◆ Exercise
Shift every coordinate in the answers up by 77 and write out again the records starting at the line that contains "Open the Default" and ending at the line that contains "Click the Delete", requests included. Give only those lines.

# START OF Exercise input

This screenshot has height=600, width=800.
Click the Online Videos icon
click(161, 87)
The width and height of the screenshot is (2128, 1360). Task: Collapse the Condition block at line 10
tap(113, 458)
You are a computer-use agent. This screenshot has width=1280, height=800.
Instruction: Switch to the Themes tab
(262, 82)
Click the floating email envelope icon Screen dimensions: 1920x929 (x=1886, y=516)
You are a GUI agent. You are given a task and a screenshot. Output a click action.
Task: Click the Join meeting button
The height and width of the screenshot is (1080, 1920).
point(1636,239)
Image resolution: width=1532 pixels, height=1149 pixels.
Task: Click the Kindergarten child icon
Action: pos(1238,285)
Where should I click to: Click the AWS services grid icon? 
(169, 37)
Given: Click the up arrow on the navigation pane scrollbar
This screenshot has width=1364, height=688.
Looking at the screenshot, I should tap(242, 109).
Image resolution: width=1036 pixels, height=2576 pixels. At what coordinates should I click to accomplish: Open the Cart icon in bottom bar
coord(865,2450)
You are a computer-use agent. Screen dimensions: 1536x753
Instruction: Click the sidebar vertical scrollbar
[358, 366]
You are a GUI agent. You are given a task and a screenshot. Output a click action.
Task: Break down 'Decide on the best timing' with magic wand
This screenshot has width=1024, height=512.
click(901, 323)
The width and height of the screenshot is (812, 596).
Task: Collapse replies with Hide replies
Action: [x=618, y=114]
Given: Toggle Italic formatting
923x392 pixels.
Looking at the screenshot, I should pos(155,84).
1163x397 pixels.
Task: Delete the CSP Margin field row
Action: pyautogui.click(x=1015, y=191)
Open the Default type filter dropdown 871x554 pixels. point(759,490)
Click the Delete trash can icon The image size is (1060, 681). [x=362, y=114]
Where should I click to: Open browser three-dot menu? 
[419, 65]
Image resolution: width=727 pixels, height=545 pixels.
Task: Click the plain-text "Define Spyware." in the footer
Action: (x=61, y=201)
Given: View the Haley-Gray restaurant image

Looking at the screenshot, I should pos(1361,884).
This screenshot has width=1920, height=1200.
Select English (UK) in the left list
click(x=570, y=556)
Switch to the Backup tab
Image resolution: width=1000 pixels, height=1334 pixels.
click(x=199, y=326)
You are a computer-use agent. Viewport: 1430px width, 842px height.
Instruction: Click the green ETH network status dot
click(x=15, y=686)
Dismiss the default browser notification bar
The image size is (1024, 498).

# END OF Exercise input

◆ Reply
Open the Default type filter dropdown 871x554 pixels. point(836,567)
Click the Delete trash can icon The image size is (1060, 681). [x=439, y=191]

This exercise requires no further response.